» **EXERCISE DETAILS**: Taking the line that contains "Click member ID THTHA02057060000013146" as the first, copy each line exactly up to and including the last line below.

=== Section Start ===

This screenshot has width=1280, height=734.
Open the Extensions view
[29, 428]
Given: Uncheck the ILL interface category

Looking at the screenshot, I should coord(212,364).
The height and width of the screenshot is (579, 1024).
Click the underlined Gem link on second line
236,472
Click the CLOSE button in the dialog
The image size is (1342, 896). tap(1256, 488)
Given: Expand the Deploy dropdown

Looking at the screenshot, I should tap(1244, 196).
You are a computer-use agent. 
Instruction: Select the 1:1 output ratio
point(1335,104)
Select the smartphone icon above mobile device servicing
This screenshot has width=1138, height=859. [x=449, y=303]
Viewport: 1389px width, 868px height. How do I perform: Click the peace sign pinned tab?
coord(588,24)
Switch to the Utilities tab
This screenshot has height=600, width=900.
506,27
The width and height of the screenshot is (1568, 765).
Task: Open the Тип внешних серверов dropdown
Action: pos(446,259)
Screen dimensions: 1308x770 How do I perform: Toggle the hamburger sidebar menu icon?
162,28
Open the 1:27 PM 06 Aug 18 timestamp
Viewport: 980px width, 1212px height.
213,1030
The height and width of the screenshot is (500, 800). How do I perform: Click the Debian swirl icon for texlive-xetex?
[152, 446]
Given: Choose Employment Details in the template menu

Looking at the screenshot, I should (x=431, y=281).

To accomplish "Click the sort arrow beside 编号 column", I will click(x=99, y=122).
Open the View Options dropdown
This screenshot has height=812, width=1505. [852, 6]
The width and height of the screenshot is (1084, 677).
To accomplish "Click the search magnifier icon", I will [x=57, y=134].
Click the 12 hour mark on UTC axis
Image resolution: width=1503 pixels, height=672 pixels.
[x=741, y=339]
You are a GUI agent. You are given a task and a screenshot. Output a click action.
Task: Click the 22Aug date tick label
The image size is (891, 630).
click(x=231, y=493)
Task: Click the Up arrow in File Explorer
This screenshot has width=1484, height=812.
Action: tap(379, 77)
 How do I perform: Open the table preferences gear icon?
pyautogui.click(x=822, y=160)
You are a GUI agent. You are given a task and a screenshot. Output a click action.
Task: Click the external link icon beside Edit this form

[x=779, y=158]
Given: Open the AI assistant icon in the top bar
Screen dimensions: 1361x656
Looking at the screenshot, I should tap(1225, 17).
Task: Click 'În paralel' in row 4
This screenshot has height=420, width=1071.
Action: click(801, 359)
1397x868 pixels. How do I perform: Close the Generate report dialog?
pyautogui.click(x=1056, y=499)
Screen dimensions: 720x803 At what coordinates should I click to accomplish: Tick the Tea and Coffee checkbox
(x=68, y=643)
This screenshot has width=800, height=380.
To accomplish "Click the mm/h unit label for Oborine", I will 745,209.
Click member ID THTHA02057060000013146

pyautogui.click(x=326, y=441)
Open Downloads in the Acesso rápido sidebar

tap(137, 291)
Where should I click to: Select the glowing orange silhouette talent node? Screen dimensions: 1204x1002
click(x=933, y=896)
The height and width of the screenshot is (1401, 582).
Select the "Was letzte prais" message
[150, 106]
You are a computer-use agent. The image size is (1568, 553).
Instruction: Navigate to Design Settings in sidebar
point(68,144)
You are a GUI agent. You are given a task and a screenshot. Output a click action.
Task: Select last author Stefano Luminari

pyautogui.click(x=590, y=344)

=== Section End ===

» **SOLVED EXERCISE**:
Click member ID THTHA02057060000013146

pyautogui.click(x=326, y=441)
Open Downloads in the Acesso rápido sidebar

tap(137, 291)
Where should I click to: Select the glowing orange silhouette talent node? Screen dimensions: 1204x1002
click(x=933, y=896)
The height and width of the screenshot is (1401, 582).
Select the "Was letzte prais" message
[150, 106]
You are a computer-use agent. The image size is (1568, 553).
Instruction: Navigate to Design Settings in sidebar
point(68,144)
You are a GUI agent. You are given a task and a screenshot. Output a click action.
Task: Select last author Stefano Luminari

pyautogui.click(x=590, y=344)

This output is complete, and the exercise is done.